TO SELL my placemat sets, I decided to try a "stationery salesman" technique. I made up several sets for friends, selling them at a lowered price or presenting them as gifts. Then I asked each person to mention my name, address and hobby whenever they had the mats out for luncheons or teas. I also quoted standard prices to my saleswomen and promised them discounts on any sets they ordered for themselves or to give as gifts.

One neighbor, after using her mats at an afternoon coffee get-together, got orders for me for four twelve-piece sets (six mats and six napkins). I found many other "volunteer" salesmen once things got started. Many purchasers would pass on my name and address to their friends who admired a placemat set I had painted for them.

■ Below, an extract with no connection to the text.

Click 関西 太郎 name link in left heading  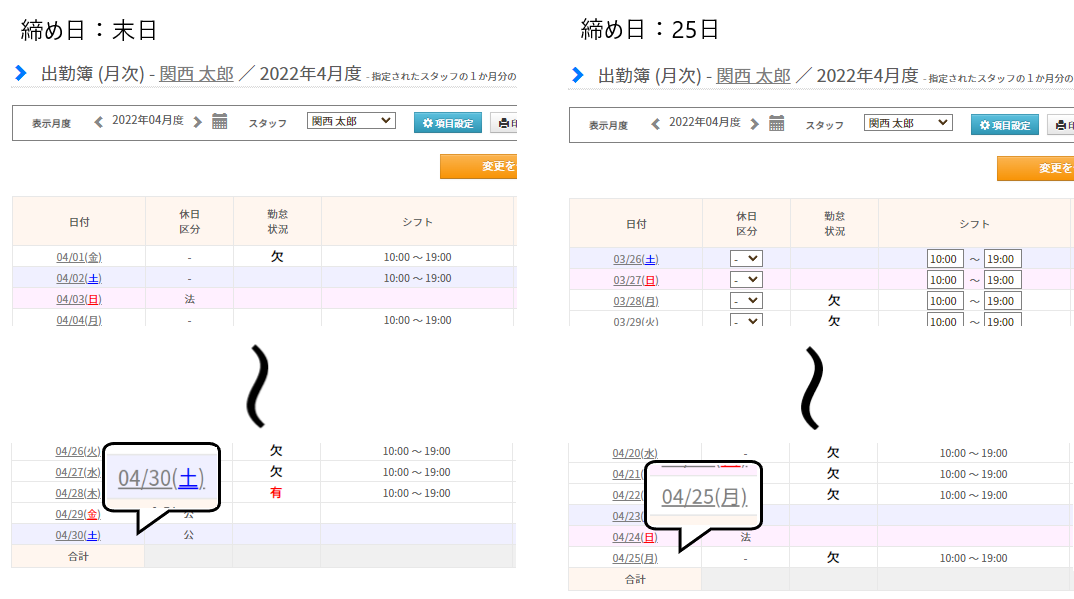pyautogui.click(x=196, y=74)
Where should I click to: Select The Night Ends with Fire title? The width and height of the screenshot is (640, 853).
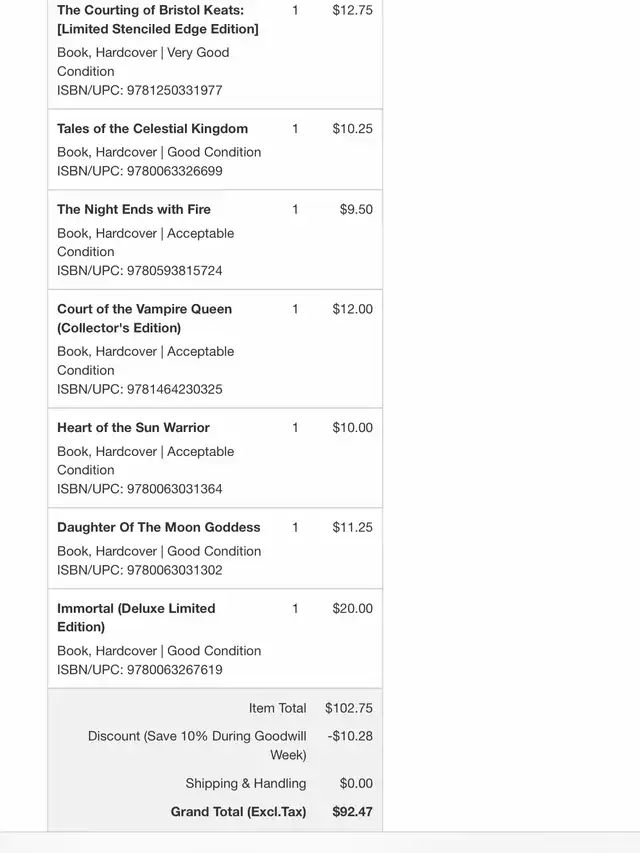(134, 210)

I debated about selling through retail stores. At present my college work has kept me from going out into this larger market, but I have talked with local merchants and worked out an arrangement for the future.

The plan will work like this: I shall make up sample mats and napkins to match some of the pottery or china carried by the local store. The store will then display these samples, with a price list, and take orders to relay on to me. For this service, I've agreed to pay the store a 10 to 15 per cent commission on all sales.

When I have time to branch out into this market, I will concentrate on using quality material and copying designs from the more expensive dishes. This will give me placemat sets which will bring a better price to cover the store's commission and still yield a good profit for me.

I have found this hobby readily adaptable to persons with varying amounts of spare time. Even a working person or student can work textile painting into his limited spare moments. On the other hand, the person with more leisure can branch out into selling through retail stores as I outlined above.

This hobby has provided me with a profitable form of creative relaxation during my school years. I am sure many other persons will find in it a rewarding pastime also.


Note: To account for inflation, multiply prices by 8 to 10.